• Work to complete:
1. In the article about the university easing its coronavirus restrictions, what is the largest group students are now allowed to meet in?
2. Extend the article about the university easing its coronavirus restrictions, beginning right after its final sentence.

Passage provided: Begin

University Eases Enhanced Coronavirus Restrictions

University eases Covid restrictions
Photo: Dan Addison, University Communications

University President Jim Ryan announced Friday that after 10 days of enhanced public health measures, the administration will return to most of its prior policies — including regarding in-person gatherings. Once prohibited completely from congregating, students may now meet among a maximum of six individuals. Gyms and libraries will reopen. In addition, students who live in on-Grounds residences may resume normal activity while observing safety guidelines. Enhanced restrictions appear to have achieved their intended purpose as Ryan reports a “measurable decline” in COVID-19 cases and in the positivity rate.

In an email to the student body, Ryan acknowledged the sacrifices that the University community made during the past 10 days of strict public safety measures.

Passage provided: End
Data extract: Begin

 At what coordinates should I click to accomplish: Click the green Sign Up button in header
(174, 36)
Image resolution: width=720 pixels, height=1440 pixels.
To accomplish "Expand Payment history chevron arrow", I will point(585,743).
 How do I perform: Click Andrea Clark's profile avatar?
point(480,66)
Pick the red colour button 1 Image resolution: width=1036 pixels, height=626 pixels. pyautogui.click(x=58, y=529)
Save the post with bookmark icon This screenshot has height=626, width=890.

Data extract: End

• Results for the exercise:
1. A maximum of six individuals.

2.
“We have demonstrated the ability to do the right things to limit the spread of the virus,” Ryan wrote. “If we stay on this path and case counts continue to fall, it will soon be safe to further increase the size of gatherings so that we can all have the most rewarding semester possible together on Grounds.”

While gatherings are now possible, students remain encouraged to stick to limited “pods” and “social bubbles.” University policy defines “pods” as small groups of people who agree to socialize in-person only with one another. “Pod” members also decide to each abide by the same COVID-19 prevention measures — both when the “bubble” is socializing together and in their daily lives. Members of students’ “pods” typically include housemates and family members, but the official policy allows students to select friends who do not live together as well.

In his note, Ryan also explained the positive “trends” in COVID-19 data that led to his administration’s decision to ease restrictions in more detail.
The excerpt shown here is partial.